**Task objective**
Please reproduce the entries that follow without a single difference.

(Records from a collection)
──────────
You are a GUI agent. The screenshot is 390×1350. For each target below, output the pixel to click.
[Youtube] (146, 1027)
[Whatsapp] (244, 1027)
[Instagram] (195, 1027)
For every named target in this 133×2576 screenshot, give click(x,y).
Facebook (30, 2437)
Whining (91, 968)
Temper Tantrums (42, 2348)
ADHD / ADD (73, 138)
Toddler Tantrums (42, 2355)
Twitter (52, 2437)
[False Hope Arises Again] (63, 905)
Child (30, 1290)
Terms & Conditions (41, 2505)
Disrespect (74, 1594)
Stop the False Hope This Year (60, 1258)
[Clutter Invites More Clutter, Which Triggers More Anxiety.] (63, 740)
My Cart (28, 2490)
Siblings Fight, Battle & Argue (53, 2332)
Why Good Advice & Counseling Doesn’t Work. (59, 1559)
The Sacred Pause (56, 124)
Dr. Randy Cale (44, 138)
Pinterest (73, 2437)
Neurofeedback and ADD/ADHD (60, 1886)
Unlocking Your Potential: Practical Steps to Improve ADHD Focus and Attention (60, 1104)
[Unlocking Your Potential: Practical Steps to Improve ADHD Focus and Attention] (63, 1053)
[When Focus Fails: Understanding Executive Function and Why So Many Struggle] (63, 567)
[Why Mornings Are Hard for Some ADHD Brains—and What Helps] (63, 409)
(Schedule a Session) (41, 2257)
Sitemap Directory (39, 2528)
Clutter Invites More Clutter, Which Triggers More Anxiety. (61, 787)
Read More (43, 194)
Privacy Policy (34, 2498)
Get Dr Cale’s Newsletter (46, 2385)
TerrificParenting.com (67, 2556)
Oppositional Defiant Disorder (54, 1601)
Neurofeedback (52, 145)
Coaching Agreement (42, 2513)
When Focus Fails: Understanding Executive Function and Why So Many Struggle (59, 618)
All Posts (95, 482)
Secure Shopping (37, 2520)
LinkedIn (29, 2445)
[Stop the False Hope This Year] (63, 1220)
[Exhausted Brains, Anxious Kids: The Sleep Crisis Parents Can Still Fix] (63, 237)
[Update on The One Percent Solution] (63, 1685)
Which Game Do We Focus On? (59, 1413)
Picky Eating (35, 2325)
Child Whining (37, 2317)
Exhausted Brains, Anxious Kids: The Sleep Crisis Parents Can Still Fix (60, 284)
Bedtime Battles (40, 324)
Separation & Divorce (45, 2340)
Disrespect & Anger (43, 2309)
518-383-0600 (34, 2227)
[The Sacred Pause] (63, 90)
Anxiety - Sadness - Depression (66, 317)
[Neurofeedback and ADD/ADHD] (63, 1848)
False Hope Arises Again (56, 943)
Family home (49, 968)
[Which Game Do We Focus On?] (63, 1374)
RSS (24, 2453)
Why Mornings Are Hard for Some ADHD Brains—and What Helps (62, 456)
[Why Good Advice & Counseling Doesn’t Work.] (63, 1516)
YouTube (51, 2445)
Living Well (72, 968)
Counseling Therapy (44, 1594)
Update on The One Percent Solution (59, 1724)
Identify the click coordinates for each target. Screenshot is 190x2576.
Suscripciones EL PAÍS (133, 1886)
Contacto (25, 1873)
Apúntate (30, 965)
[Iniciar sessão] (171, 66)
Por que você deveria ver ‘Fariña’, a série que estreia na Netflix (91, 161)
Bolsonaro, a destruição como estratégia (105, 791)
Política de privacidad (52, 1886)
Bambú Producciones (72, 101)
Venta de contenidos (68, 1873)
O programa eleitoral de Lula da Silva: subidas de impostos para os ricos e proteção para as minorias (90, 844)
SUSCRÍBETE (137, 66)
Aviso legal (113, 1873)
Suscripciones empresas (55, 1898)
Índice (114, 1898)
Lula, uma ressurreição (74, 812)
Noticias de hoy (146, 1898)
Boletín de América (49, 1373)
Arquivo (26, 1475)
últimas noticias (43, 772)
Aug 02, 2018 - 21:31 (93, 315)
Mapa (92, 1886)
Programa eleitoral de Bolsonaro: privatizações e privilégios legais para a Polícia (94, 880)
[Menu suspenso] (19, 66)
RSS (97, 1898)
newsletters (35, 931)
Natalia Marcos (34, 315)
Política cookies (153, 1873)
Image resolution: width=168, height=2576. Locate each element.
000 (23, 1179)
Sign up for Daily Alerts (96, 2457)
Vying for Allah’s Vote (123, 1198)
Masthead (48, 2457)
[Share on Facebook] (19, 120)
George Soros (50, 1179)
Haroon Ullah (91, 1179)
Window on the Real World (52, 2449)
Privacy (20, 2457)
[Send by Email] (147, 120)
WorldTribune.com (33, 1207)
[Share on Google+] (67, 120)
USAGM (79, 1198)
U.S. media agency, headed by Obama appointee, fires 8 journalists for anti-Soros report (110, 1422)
──────────
**Response**
You are a GUI agent. The screenshot is 390×1350. For each target below, output the pixel to click.
[Youtube] (146, 1027)
[Whatsapp] (244, 1027)
[Instagram] (195, 1027)
For every named target in this 133×2576 screenshot, give click(x,y).
Facebook (30, 2437)
Whining (91, 968)
Temper Tantrums (42, 2348)
ADHD / ADD (73, 138)
Toddler Tantrums (42, 2355)
Twitter (52, 2437)
[False Hope Arises Again] (63, 905)
Child (30, 1290)
Terms & Conditions (41, 2505)
Disrespect (74, 1594)
Stop the False Hope This Year (60, 1258)
[Clutter Invites More Clutter, Which Triggers More Anxiety.] (63, 740)
My Cart (28, 2490)
Siblings Fight, Battle & Argue (53, 2332)
Why Good Advice & Counseling Doesn’t Work. (59, 1559)
The Sacred Pause (56, 124)
Dr. Randy Cale (44, 138)
Pinterest (73, 2437)
Neurofeedback and ADD/ADHD (60, 1886)
Unlocking Your Potential: Practical Steps to Improve ADHD Focus and Attention (60, 1104)
[Unlocking Your Potential: Practical Steps to Improve ADHD Focus and Attention] (63, 1053)
[When Focus Fails: Understanding Executive Function and Why So Many Struggle] (63, 567)
[Why Mornings Are Hard for Some ADHD Brains—and What Helps] (63, 409)
(Schedule a Session) (41, 2257)
Sitemap Directory (39, 2528)
Clutter Invites More Clutter, Which Triggers More Anxiety. (61, 787)
Read More (43, 194)
Privacy Policy (34, 2498)
Get Dr Cale’s Newsletter (46, 2385)
TerrificParenting.com (67, 2556)
Oppositional Defiant Disorder (54, 1601)
Neurofeedback (52, 145)
Coaching Agreement (42, 2513)
When Focus Fails: Understanding Executive Function and Why So Many Struggle (59, 618)
All Posts (95, 482)
Secure Shopping (37, 2520)
LinkedIn (29, 2445)
[Stop the False Hope This Year] (63, 1220)
[Exhausted Brains, Anxious Kids: The Sleep Crisis Parents Can Still Fix] (63, 237)
[Update on The One Percent Solution] (63, 1685)
Which Game Do We Focus On? (59, 1413)
Picky Eating (35, 2325)
Child Whining (37, 2317)
Exhausted Brains, Anxious Kids: The Sleep Crisis Parents Can Still Fix (60, 284)
Bedtime Battles (40, 324)
Separation & Divorce (45, 2340)
Disrespect & Anger (43, 2309)
518-383-0600 (34, 2227)
[The Sacred Pause] (63, 90)
Anxiety - Sadness - Depression (66, 317)
[Neurofeedback and ADD/ADHD] (63, 1848)
False Hope Arises Again (56, 943)
Family home (49, 968)
[Which Game Do We Focus On?] (63, 1374)
RSS (24, 2453)
Why Mornings Are Hard for Some ADHD Brains—and What Helps (62, 456)
[Why Good Advice & Counseling Doesn’t Work.] (63, 1516)
YouTube (51, 2445)
Living Well (72, 968)
Counseling Therapy (44, 1594)
Update on The One Percent Solution (59, 1724)
Identify the click coordinates for each target. Screenshot is 190x2576.
Suscripciones EL PAÍS (133, 1886)
Contacto (25, 1873)
Apúntate (30, 965)
[Iniciar sessão] (171, 66)
Por que você deveria ver ‘Fariña’, a série que estreia na Netflix (91, 161)
Bolsonaro, a destruição como estratégia (105, 791)
Política de privacidad (52, 1886)
Bambú Producciones (72, 101)
Venta de contenidos (68, 1873)
O programa eleitoral de Lula da Silva: subidas de impostos para os ricos e proteção para as minorias (90, 844)
SUSCRÍBETE (137, 66)
Aviso legal (113, 1873)
Suscripciones empresas (55, 1898)
Índice (114, 1898)
Lula, uma ressurreição (74, 812)
Noticias de hoy (146, 1898)
Boletín de América (49, 1373)
Arquivo (26, 1475)
últimas noticias (43, 772)
Aug 02, 2018 - 21:31 (93, 315)
Mapa (92, 1886)
Programa eleitoral de Bolsonaro: privatizações e privilégios legais para a Polícia (94, 880)
[Menu suspenso] (19, 66)
RSS (97, 1898)
newsletters (35, 931)
Natalia Marcos (34, 315)
Política cookies (153, 1873)
Image resolution: width=168, height=2576. Locate each element.
000 (23, 1179)
Sign up for Daily Alerts (96, 2457)
Vying for Allah’s Vote (123, 1198)
Masthead (48, 2457)
[Share on Facebook] (19, 120)
George Soros (50, 1179)
Haroon Ullah (91, 1179)
Window on the Real World (52, 2449)
Privacy (20, 2457)
[Send by Email] (147, 120)
WorldTribune.com (33, 1207)
[Share on Google+] (67, 120)
USAGM (79, 1198)
U.S. media agency, headed by Obama appointee, fires 8 journalists for anti-Soros report (110, 1422)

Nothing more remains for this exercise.